At age 36, Orlowski says it scares him to see teenagers grow up using social platforms, which were designed by for-profit corporations rather than child psychologists. It will take years to find out the full impact of social media on how people connect and relate to each other, he says.
“If we don't make these changes now, we're gonna have an entire generation of humans that are being fundamentally shaped by this technology in ways that we can't predict what the outcomes will be,” he says.
Tech companies such as Facebook and Twitter didn’t intend to hit this point at their founding, but "The Social Dilemma" says that doesn’t matter. Intentions aside, the harmful consequences of social media now draw parallels to the fossil fuel industry, Orlowski says.
When people first started extracting fossil fuels from the Earth, he says, it was viewed as a positive resource for humanity. But the consequences of burning fossil fuels were revealed years later, forcing the industry to choose between addressing the impacts or hiding them.
In both the case of fossil fuels and social media, the industries chose to hide, he says. Now, the question remains of whether the tech industry will decide to change for society’s best interests or let financial incentives “wreak unknown consequences on humanity,” he says.
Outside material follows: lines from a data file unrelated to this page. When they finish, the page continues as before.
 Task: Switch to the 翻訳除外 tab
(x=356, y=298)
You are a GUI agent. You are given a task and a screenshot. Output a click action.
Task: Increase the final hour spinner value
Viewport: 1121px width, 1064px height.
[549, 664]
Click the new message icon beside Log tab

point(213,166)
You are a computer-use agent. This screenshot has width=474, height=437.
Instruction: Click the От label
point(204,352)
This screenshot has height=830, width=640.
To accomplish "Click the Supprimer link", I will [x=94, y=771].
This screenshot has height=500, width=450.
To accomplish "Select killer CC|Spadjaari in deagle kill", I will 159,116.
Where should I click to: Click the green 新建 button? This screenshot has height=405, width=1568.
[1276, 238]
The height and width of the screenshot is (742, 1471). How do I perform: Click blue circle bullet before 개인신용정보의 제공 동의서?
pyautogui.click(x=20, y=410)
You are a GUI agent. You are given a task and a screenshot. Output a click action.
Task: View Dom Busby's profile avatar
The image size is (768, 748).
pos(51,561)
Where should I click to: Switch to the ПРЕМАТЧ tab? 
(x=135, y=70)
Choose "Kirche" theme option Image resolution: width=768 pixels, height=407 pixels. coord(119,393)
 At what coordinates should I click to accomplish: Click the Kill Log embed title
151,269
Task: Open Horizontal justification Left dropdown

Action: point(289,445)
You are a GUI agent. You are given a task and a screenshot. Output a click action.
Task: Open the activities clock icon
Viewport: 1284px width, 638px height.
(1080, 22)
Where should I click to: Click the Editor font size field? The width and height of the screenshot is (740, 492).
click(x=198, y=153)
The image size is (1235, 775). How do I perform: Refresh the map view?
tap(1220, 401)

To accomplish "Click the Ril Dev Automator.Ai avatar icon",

Many subjects in the documentary talk about government regulation as a way to address this issue. Orlowski sees two options for tech companies: Choose to change or be forced to change.
“Ultimately, from my perspective, that means they have to move off of this business model, that they have to serve society's interests first, that they've gotten so big, they've become these public utilities, basically,” he says. “And if they're going to serve these roles, they need to serve it for society's purposes and not serve another master. They can't serve the advertising model and be funded that way and still garner the trust of the public.”
A Threat To Democracy
As the presidential election approaches, U.S. political campaigns and foreign actors are once again using social media to advance their messages. Orlowski says he feels afraid of political misinformation and concerned about “the breakdown of truth,” noting that it’s getting progressively harder for people who disagree with each other to have productive discussions.
If people can’t agree on the truth, he says, that puts society in jeopardy and makes it difficult to address its problems. In the documentary, former president of Pinterest Tim Kendall says he fears civil war.
At first, Orlowski doubted Kendall’s fear. But as he continued the editing process with this mindset, he says he was able to picture society going down this destructive path.
“We have a machine whose main currency is outrage and anger,” he says, “And if this is the trajectory that we're being programmed down, if we are constantly being fed the things that made us outraged and angry — and that is our life experience and that's what we see on a daily basis — how does it not end in that sort of result?”
A shift toward creating technology that brings people together instead of stoking divisions can prevent an outcome like a civil war, he says.
As information is continuously shared in a way that harms society, Orlowski hopes “The Social Dilemma” can serve as a wakeup call that shocks people out of a decade-long state of hypnosis.
“Social media could really be designed in society's best interest. Right now, it's designed around commercial interests. These are tools designed by and for capitalism, for financial profit,” he says. “This is the biggest issue of our time.”
This segment aired on September 18, 2020.